We wrote about our setup in detail on the Highscalability blog [1]

A few things have changed since we wrote that article;

\- We implement custom authorizers, which have helped lower our costs and the
auth caching means authentication only happens once per x minutes and all
subsequent requests are much faster.

\- We use redis and a couple of Kinesis consumers running on a real server to
sync data across all our regions. This setup has been battle tested and has
successfully processed more than a hundred million API calls in a single day
in near real time. [Use pipes and mget in redis for speed]

Here are some answers to a few specific things you raise in your question;

1\. Use Sentry for lambda for error handling. The logs you get are incredibly
detailed and have single handedly given us the greatest visibility into our
application, moreso than any other tool we've tried (like AWS Xray).

2\. Cloudwatch logs are tough. You might want to consider piping your logs to
an Elasticsearch cluster, that might be a bit costly if you use AWS's
Elasticache.

3\. We use terraform for deploying our lambda functions and other resources.
I'd strongly recommend it.

[1] [https://highscalability.com/blog/2018/4/2/how-ipdata-
serves-...](https://highscalability.com/blog/2018/4/2/how-ipdata-
serves-25m-api-calls-from-10-infinitely-scalable.html)

------
ronpeled
We did.

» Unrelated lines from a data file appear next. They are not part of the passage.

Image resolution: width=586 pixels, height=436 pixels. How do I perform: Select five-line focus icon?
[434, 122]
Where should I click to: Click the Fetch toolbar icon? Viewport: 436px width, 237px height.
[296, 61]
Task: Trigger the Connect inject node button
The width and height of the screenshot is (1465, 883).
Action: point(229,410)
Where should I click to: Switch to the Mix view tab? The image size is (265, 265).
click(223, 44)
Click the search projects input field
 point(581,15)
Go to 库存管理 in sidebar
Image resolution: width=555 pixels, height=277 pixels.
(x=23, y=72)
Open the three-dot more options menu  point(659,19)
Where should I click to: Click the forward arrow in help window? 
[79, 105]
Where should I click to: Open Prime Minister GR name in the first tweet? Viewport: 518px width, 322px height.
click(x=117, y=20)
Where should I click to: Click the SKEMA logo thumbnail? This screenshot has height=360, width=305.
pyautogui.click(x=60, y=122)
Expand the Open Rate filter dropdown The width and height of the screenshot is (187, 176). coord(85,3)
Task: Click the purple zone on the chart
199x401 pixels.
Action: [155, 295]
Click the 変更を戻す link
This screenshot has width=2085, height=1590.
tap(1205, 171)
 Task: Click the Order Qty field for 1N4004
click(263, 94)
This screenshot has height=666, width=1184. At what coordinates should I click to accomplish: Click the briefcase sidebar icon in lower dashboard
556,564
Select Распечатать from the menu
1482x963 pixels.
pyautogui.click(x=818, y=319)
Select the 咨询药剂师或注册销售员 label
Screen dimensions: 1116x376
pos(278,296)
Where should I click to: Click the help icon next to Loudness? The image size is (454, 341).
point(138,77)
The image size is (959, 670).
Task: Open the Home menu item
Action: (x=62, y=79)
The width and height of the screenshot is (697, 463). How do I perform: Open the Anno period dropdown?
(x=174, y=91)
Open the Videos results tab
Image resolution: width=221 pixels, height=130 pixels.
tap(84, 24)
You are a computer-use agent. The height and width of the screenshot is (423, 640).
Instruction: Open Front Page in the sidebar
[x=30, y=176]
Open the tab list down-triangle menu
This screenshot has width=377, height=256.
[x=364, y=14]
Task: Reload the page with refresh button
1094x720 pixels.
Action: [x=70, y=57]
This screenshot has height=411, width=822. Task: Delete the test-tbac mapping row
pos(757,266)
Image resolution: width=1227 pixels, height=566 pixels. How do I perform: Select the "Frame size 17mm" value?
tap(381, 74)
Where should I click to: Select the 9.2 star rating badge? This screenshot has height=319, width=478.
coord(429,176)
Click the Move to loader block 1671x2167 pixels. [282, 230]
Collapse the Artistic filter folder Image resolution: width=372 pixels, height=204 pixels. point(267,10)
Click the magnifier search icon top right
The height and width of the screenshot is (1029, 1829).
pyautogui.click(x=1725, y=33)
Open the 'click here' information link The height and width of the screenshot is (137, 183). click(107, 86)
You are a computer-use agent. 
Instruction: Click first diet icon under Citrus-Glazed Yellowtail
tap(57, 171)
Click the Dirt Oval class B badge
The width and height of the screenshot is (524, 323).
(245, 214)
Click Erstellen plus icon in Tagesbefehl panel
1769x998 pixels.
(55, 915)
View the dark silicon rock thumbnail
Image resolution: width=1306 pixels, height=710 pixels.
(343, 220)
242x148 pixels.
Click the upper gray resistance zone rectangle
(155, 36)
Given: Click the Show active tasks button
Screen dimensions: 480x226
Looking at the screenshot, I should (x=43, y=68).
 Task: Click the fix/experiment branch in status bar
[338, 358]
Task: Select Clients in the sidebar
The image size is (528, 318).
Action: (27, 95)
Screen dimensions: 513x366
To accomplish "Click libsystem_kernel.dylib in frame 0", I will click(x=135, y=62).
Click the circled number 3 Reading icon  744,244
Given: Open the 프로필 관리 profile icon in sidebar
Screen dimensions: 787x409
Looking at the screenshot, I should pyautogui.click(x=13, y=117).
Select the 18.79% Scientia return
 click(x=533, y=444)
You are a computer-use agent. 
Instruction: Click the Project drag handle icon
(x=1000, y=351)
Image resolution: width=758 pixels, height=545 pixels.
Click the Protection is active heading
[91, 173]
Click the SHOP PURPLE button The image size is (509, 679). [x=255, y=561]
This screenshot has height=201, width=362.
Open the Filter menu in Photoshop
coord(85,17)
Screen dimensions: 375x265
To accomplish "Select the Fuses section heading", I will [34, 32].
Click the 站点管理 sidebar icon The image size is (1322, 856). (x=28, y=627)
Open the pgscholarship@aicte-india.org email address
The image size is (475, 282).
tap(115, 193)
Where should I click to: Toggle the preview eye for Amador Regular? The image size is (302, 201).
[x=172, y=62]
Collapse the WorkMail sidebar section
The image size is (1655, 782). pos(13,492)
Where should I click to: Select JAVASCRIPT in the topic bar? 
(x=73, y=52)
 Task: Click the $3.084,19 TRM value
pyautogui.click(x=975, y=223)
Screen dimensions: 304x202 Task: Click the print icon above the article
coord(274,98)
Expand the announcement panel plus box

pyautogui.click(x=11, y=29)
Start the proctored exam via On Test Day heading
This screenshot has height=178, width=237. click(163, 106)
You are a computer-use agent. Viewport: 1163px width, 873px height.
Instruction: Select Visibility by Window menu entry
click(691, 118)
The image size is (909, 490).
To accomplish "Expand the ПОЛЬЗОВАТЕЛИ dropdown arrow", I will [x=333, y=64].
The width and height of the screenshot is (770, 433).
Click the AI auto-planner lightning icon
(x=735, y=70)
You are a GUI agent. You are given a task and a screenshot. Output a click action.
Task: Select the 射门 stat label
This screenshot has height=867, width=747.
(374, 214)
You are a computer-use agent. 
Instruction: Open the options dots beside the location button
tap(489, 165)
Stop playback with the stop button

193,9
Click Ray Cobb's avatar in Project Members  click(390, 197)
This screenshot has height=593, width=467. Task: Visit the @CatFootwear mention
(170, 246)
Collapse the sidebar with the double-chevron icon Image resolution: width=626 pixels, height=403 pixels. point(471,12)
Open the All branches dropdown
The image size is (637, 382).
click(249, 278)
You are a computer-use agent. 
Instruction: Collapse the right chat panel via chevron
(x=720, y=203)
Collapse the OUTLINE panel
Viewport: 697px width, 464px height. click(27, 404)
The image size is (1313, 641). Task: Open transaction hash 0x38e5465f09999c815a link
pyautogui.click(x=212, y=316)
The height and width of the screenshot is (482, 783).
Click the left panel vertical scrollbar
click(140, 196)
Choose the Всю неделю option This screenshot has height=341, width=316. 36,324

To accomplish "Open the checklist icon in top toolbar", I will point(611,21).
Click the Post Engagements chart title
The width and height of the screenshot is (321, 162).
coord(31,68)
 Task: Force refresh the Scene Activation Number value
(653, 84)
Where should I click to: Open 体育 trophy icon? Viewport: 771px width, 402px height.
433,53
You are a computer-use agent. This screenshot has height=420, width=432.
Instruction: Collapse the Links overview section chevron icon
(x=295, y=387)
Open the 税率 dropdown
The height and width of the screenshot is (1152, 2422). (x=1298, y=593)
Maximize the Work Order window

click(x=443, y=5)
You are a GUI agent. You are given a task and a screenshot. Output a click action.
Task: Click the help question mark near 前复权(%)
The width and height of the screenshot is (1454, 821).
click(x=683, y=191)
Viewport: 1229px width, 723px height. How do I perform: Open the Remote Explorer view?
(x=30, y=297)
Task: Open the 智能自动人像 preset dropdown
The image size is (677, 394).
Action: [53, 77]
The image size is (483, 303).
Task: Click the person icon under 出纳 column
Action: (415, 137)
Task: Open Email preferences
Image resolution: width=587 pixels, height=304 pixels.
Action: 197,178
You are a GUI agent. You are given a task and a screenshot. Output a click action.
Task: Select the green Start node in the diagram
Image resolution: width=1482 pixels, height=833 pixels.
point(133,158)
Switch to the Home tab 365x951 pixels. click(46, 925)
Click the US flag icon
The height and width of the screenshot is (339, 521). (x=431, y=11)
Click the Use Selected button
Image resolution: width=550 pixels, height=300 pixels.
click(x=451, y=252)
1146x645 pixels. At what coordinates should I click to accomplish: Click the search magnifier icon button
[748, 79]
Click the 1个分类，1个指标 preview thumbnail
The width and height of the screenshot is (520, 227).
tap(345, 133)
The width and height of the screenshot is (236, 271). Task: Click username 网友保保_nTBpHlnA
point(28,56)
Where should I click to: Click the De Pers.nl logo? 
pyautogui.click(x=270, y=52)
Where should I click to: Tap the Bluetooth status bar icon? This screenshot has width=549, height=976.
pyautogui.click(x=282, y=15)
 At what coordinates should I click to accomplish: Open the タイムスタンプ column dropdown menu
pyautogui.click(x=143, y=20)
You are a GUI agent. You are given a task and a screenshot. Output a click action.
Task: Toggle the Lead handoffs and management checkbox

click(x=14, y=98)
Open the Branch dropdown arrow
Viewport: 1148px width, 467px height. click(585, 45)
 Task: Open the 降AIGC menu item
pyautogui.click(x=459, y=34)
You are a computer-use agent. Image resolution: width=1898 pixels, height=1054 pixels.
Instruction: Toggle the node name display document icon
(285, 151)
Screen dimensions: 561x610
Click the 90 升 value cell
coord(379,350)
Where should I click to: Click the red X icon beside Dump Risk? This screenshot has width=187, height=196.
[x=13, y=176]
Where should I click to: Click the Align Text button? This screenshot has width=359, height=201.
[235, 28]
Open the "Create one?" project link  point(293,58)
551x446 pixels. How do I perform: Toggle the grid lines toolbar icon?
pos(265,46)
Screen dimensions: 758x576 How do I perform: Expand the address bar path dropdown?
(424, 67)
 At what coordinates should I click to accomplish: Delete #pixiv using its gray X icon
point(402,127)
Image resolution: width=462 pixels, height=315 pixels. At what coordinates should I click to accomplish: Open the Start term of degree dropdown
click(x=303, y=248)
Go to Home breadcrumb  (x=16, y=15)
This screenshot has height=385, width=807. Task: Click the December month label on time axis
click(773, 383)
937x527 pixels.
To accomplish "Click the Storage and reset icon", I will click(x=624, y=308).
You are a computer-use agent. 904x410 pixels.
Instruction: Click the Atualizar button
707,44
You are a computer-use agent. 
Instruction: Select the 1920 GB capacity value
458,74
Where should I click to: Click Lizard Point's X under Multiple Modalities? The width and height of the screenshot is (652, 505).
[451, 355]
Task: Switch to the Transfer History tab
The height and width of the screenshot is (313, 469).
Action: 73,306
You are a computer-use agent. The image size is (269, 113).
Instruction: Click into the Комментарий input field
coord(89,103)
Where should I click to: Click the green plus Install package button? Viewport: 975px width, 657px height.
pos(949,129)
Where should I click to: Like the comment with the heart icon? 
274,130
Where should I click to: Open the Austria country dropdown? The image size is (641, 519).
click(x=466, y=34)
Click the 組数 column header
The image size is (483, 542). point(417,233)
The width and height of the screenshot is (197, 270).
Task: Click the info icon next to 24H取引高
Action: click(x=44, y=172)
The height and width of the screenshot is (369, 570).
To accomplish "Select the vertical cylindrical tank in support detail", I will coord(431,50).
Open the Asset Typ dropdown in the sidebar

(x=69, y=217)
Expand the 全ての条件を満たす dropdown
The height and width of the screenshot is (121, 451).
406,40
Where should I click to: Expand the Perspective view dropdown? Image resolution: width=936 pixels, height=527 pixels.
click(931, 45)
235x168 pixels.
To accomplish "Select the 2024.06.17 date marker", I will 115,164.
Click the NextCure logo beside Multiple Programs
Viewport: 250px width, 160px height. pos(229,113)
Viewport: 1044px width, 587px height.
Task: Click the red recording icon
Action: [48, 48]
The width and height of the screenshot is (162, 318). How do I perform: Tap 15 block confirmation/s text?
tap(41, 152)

We are building our entire company: SQQUID on 100% serverless
architecture. Scalability is awesome, in fact we had to do extra work to
serialize some operations in order not to bring down other major corporation's
server stack. Cost is a fraction of the traditional app scaling setup.

The best part is no devops needed. We use Serverless Framework. The biggest
downside are cold starts for frontend response time. But this hasn't been a
terrible issue as of yet. We have considered moving these 20 API endpoints to
a nodeJS server which will resolve the issue but didn't have the time to do it
yet.

We'll never go back. Serverless is the future.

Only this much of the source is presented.